Look through the records below for the line with "This screenshot has width=1152, height=492." and the line with "Click dagger symbol after Lingling Tang", then return those lines and all lines between, exactly.

Data for the task:
════
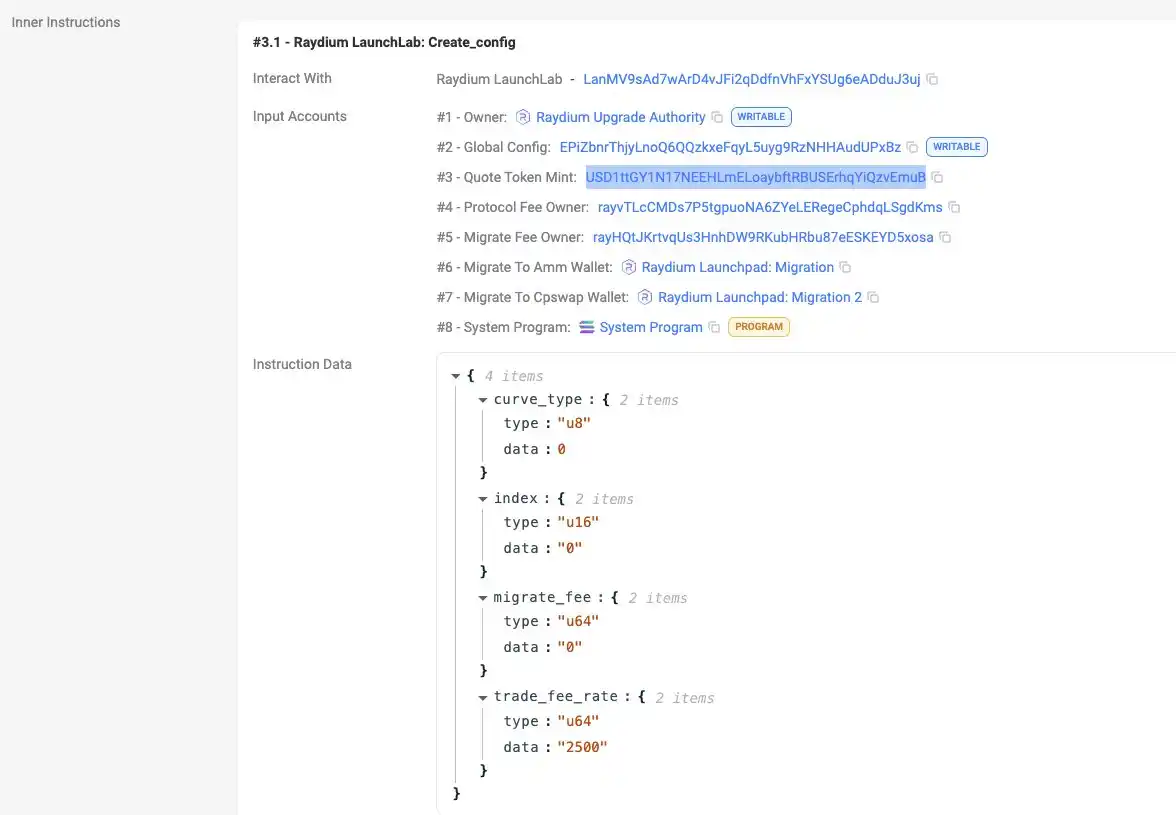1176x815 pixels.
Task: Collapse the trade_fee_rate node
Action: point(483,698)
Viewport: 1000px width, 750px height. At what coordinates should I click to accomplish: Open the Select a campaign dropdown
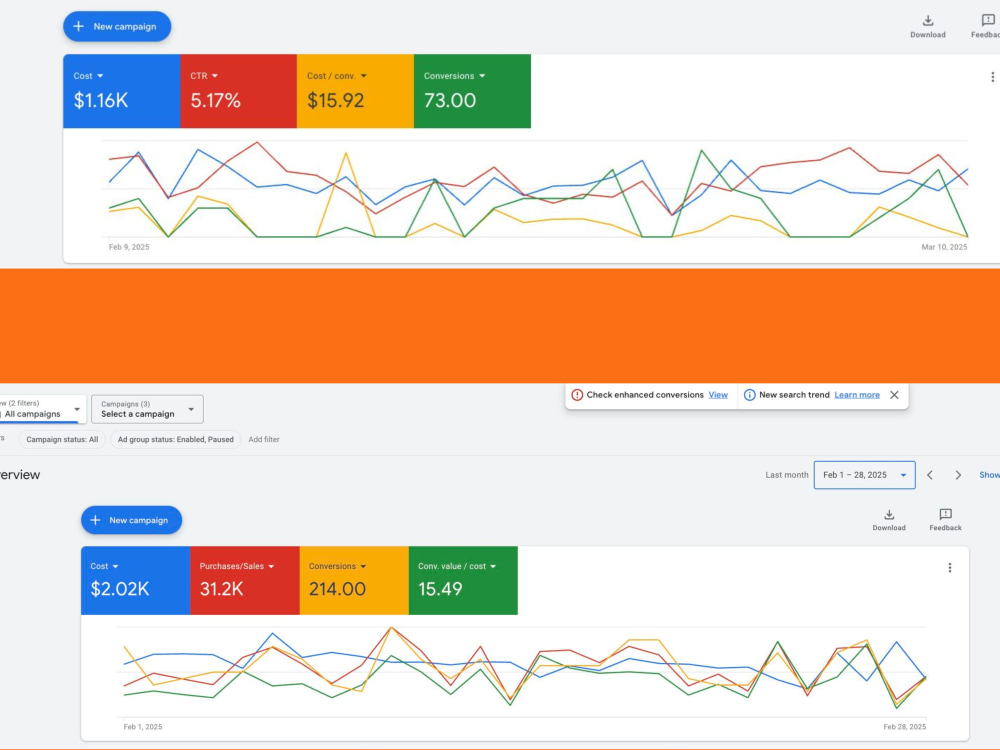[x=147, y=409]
════
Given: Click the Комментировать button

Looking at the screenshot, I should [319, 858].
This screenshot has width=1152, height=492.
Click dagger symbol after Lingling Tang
════
Finished exercise:
This screenshot has width=1152, height=492.
Click dagger symbol after Lingling Tang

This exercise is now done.